E assim, através da Arte e da Literatura, e de duas visões sobre uma mesma cidade, percorremos, também, os espaços habitados pelas gerações mais novas que integram a comunidade académica (e que em larga maioria nos chegam de outras cidades nacionais e internacionais). Os mesmos espaços que Vergílio Ferreira habitou e eternizou através da sua obra, Carta ao Futuro (1958) e Aparição (1959), e que a Universidade de Évora memoriza através do Galardão Prémio Vergílio Ferreira que, anualmente, entrega a um escritor de língua portuguesa. No fundo, esta é uma homenagem à memória coletiva da cidade e da Universidade de Évora, e um tributo à literatura de Vergílio que, enquanto professor do Liceu de Évora, vivenciou os muros da Academia Eborense, entre 1945 e 195911
É uma homenagem que visa também chamar a atenção da sociedade para a importância da salvaguarda e valorização do património cultural, material e imaterial. Uma salvaguarda da memória coletiva que vive de (e nas) pessoas, e de (e com) afetos. Por isso é também uma chamada de atenção face à dimensão urbana da vida coletiva, uma compreensão que requer um olhar crítico e atento sobre as qualidades e as contradições dos centros históricos, e sua gentrificação, e que, tal como na literatura de Vergílio Ferreira e de Italo Calvino, assume aqui uma atitude pedagógica e criativa. Porque, tal como refletia Marco Polo12 com Gran Kan13, no já citado romance “Le Città Invisibili”14, talvez colocando e formulando perguntas com desejo e sem medos, consigamos imaginar e criar respostas mais próximas desse fio condutor, que liga e projeta do passado, um futuro no presente.

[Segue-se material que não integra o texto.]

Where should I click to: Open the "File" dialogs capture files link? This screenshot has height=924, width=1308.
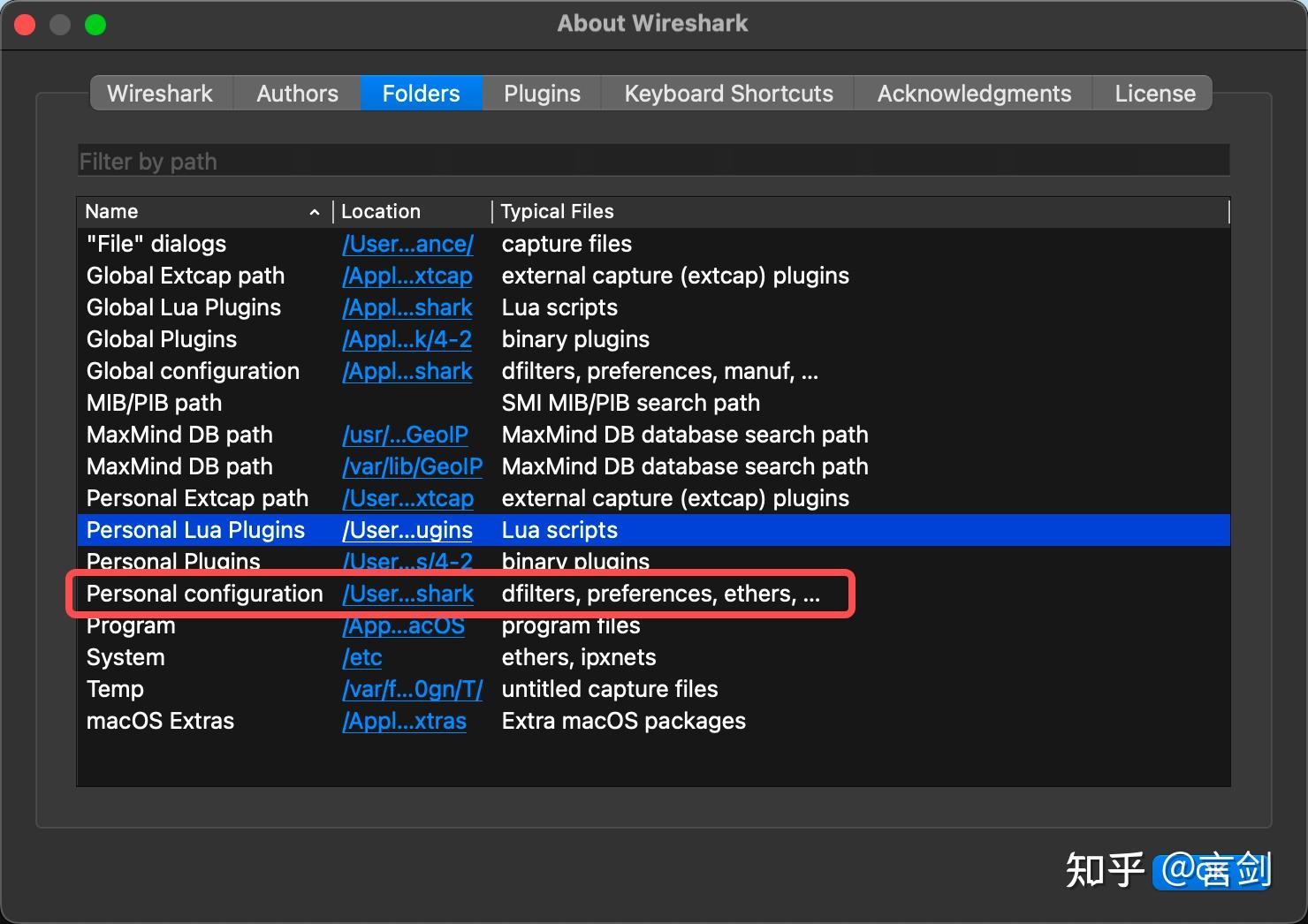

Por estas várias razões é uma homenagem à dimensão histórica do tempo, e do que isso (nos) representa. Uma homenagem à literatura que reflete essas várias dimensões. Uma homenagem ao ensino, à arte e cultura, e à utopia15 que desejamos para o futuro!
À Cidade da Humanidade!
Rute Marchante Pardal SBID – Serviços de Biblioteca e
11 Entre 1836 e 1979, no espaço do Colégio do Espírito Santo funcionaram outras instituições, as a a Escola Industrial (1914-1951), e o antigo Liceu Nacional de Évora (1841-1979). In AAVV (2011), Guia Histórico do Colégio do Espírito Santo. Universidade de Évora.
12 c. 1254-1324. Marco Polo foi mercador, embaixador e explorador veneziano do século XIII, célebre pelas suas aventuras “As Viagens de Marco Polo”, livro que narra ao ocidente europeu as maravilhas da China, da sua capital Pequim, entre outras cidades e países da Ásia Oriental.
13 1215-1294. Kublai Khan foi o quinto grão-cã do Império Mongol, entre 1260 e 1294, e o fundador da dinastia Yuan, que dominou grande parte da Ásia Oriental.
14 Diálogo entre Gran Kan (Kublai) e Marco Polo, sobre o tema da Cidade como um Sonho, do romance de Italo Calvino, "Cidades Invisíveis" Acessível em https://www.lebellepagine.it/res/site51630/res566723_dialogo-3-Calvino.pdf
15 Aqui entendida na aceção filosófica de Ernst Bloch. Na possibilidade de emancipação humana, através de uma alternativa que desacredite a desesperança, e que reconheça na instauração da esperança como princípio, e no ato de agir coletivamente, a via para uma melhor condição humana.